(Beginning of Given data)

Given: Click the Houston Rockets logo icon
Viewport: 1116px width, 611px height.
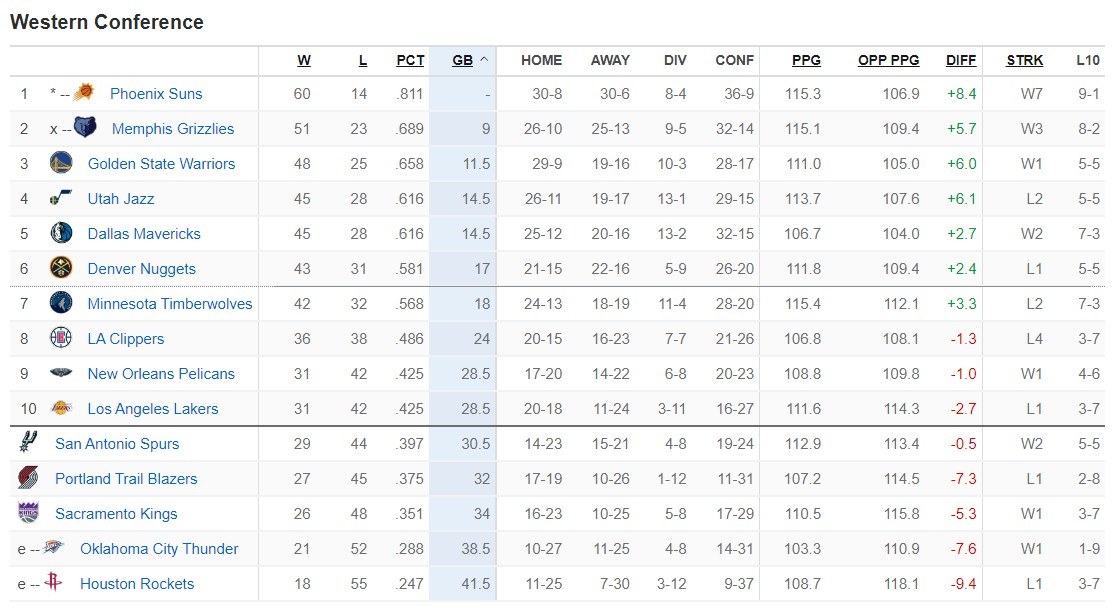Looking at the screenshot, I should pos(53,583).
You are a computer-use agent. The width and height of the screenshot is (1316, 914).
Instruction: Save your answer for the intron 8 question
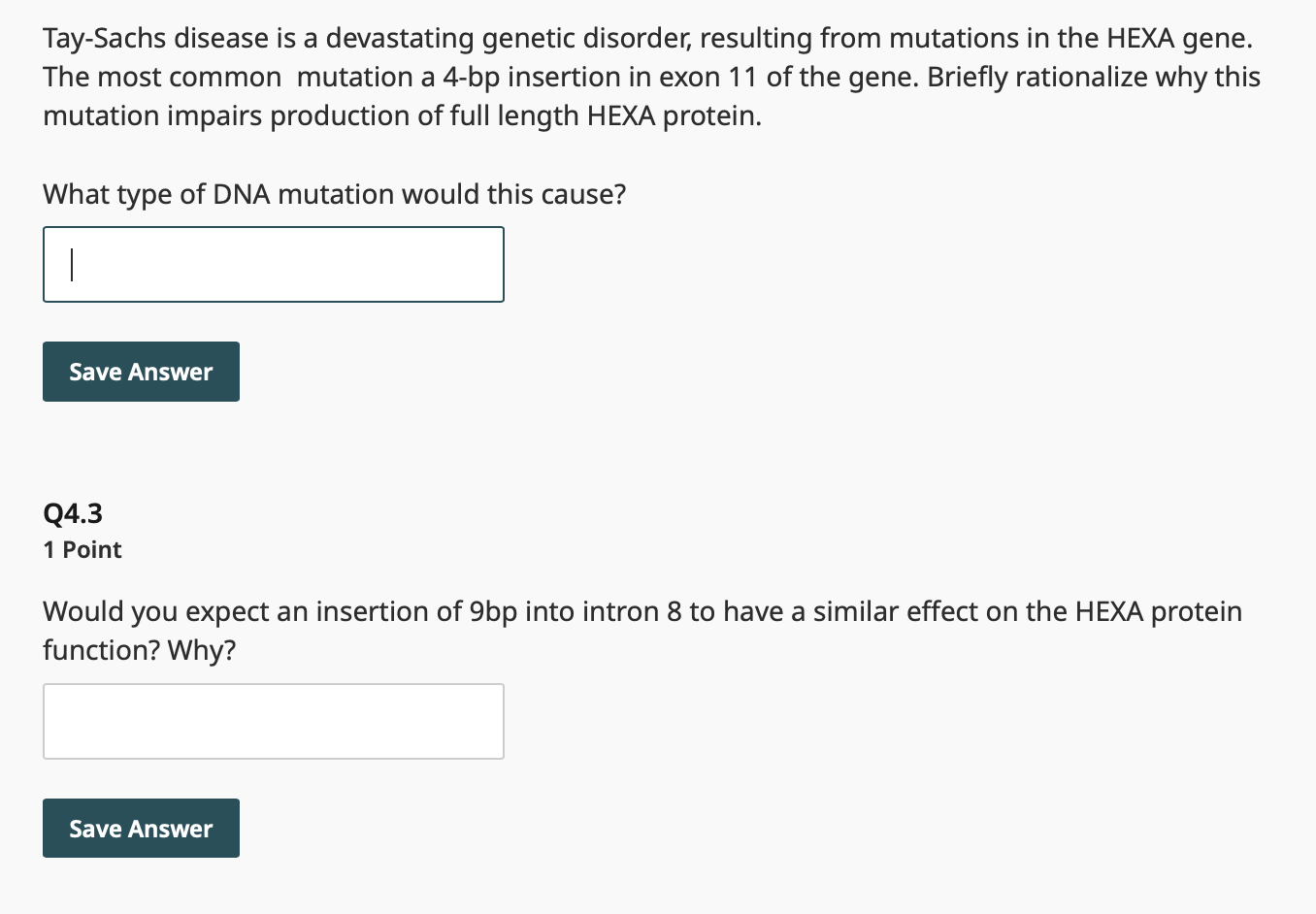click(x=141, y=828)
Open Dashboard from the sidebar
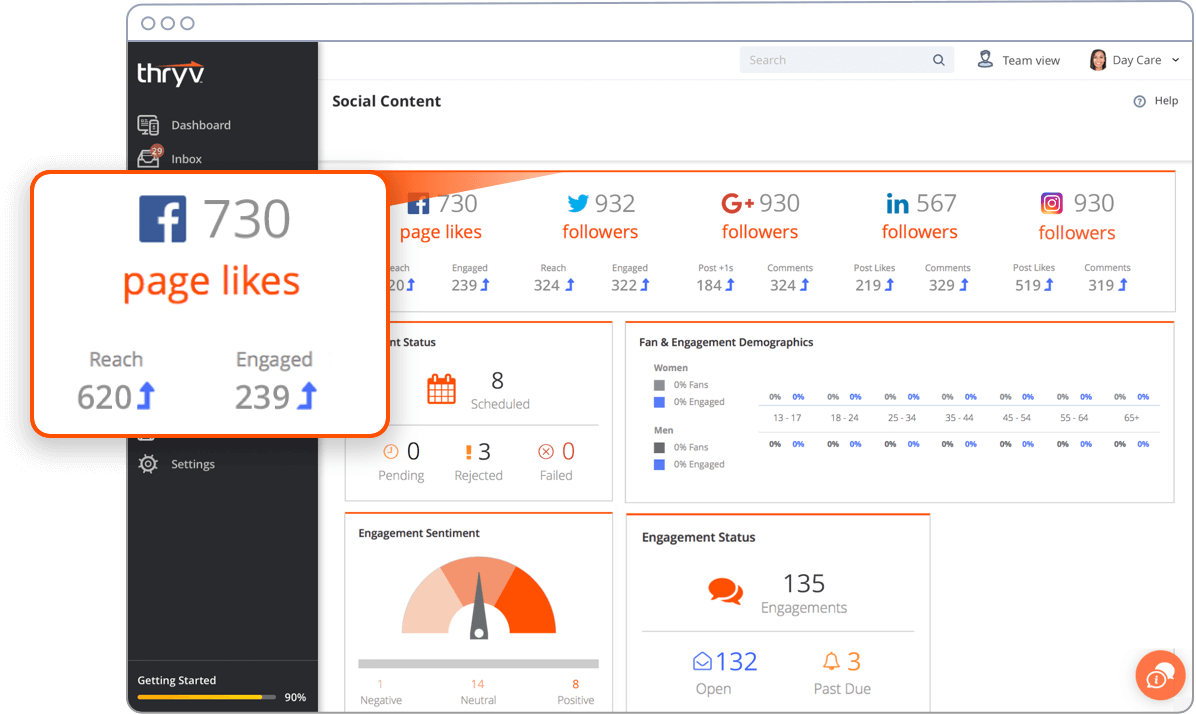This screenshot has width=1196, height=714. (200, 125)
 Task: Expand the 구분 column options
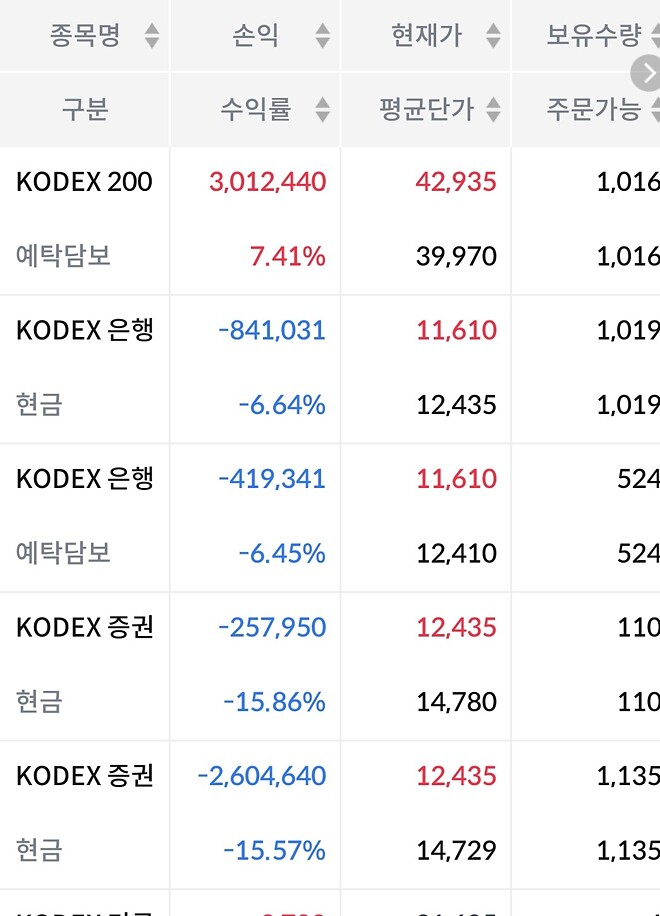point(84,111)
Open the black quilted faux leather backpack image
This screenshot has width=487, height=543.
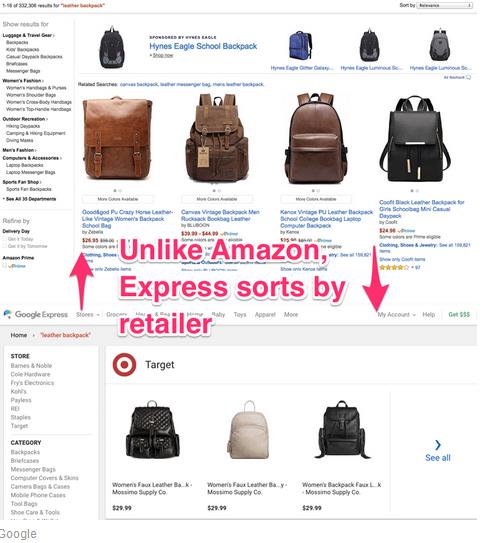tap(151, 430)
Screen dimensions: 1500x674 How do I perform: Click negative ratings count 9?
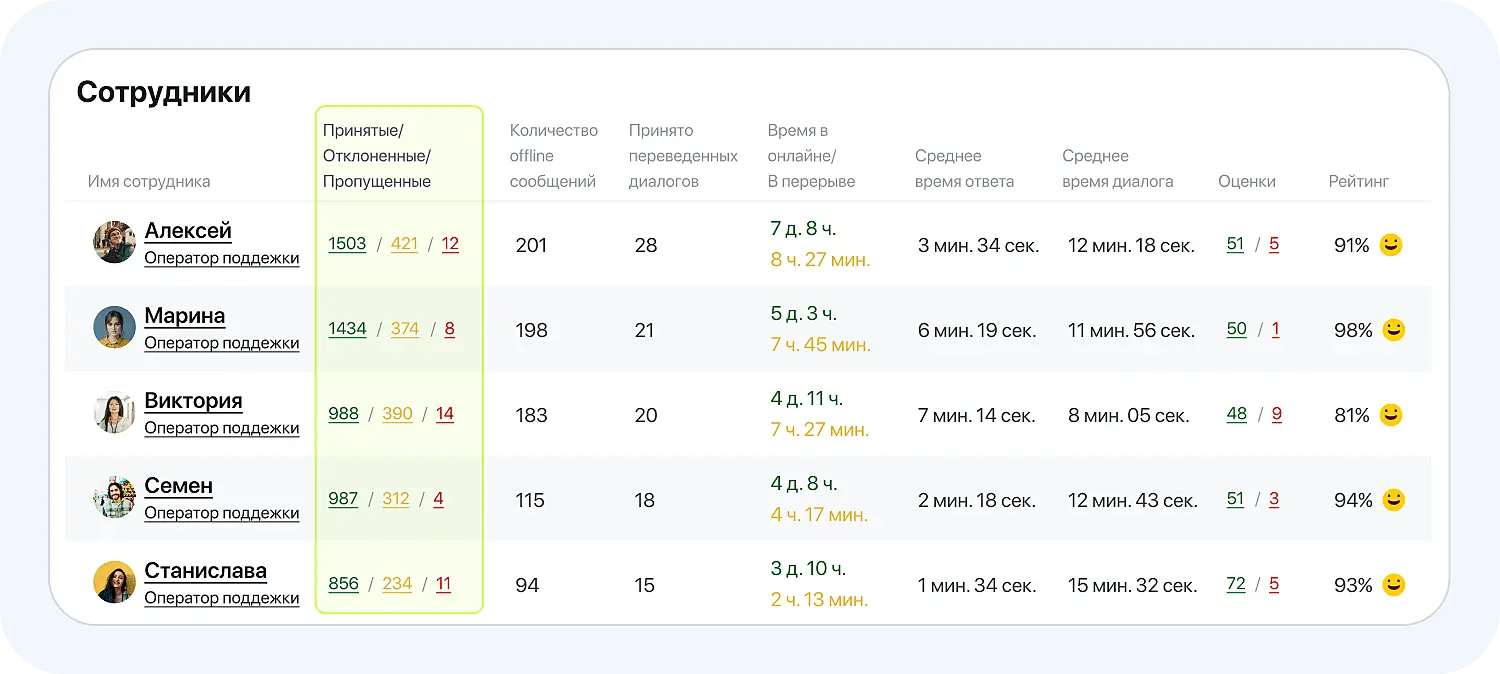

(End of Given data)
(Beginning of Given data)

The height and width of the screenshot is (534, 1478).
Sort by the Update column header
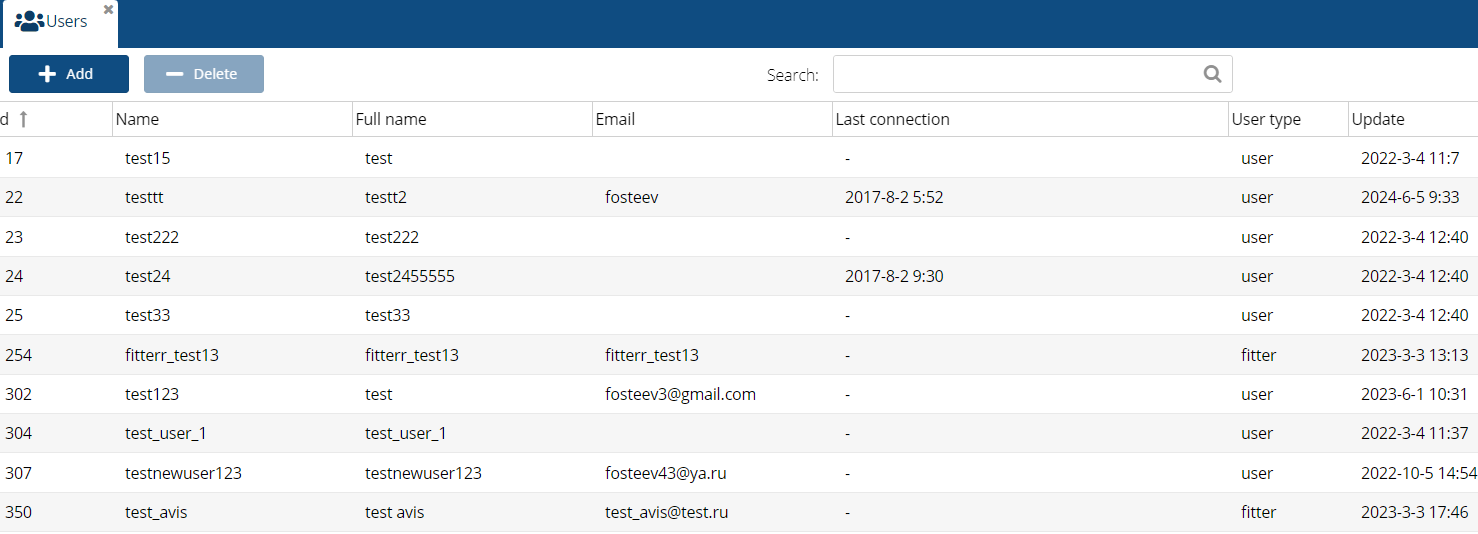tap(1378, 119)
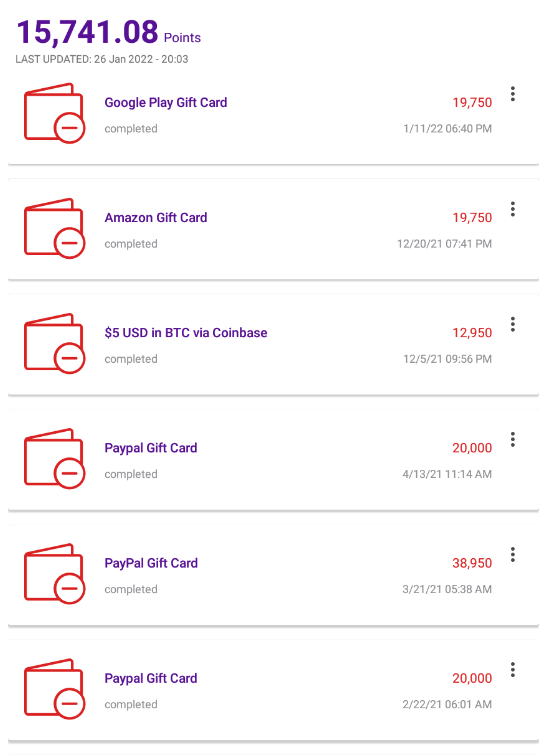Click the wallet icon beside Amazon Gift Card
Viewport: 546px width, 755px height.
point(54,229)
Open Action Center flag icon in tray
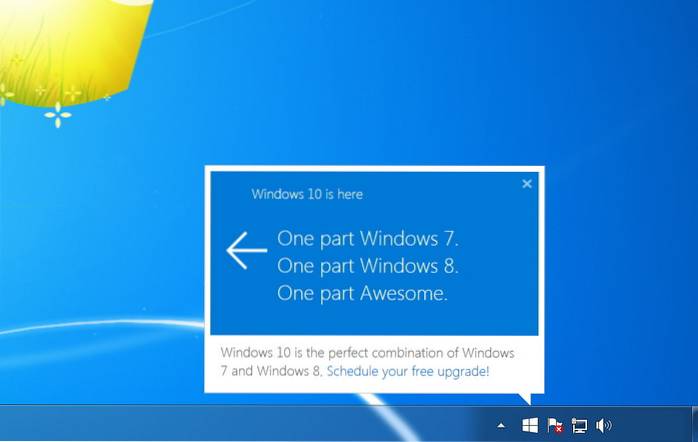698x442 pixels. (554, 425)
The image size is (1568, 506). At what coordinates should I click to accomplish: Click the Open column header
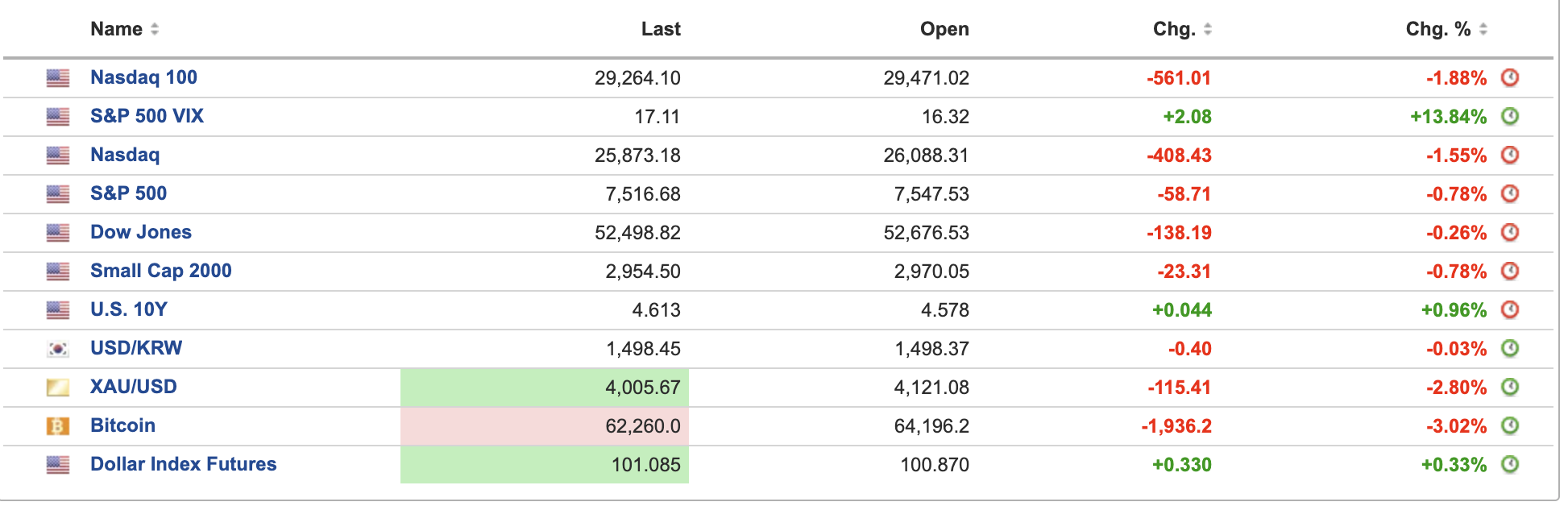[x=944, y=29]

(End of Given data)
(Beginning of Given data)

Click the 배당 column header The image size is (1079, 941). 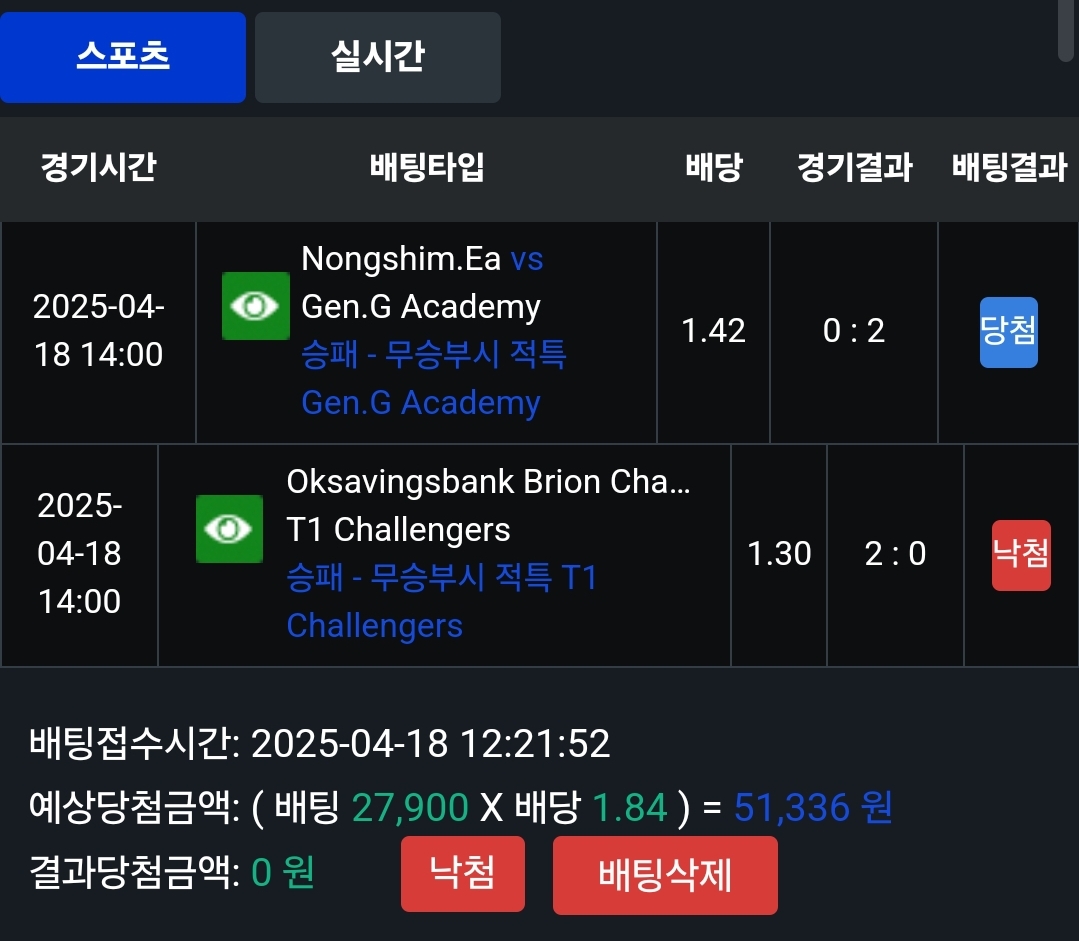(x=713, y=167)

(End of Given data)

#### What to produce
Starting at the line containing "You are a computer-use" and stopping at the line containing "Screen dimensions: 1500x674", output every line above exactly, both ends included, with pictures omitted.

#### Task response
You are a computer-use agent. The width and height of the screenshot is (1316, 914).
Instruction: Save your answer for the intron 8 question
click(x=141, y=828)
Open Dashboard from the sidebar
This screenshot has width=1196, height=714. (200, 125)
 Task: Expand the 구분 column options
point(84,111)
Open the black quilted faux leather backpack image
This screenshot has width=487, height=543.
tap(151, 430)
Screen dimensions: 1500x674 How do I perform: Click negative ratings count 9?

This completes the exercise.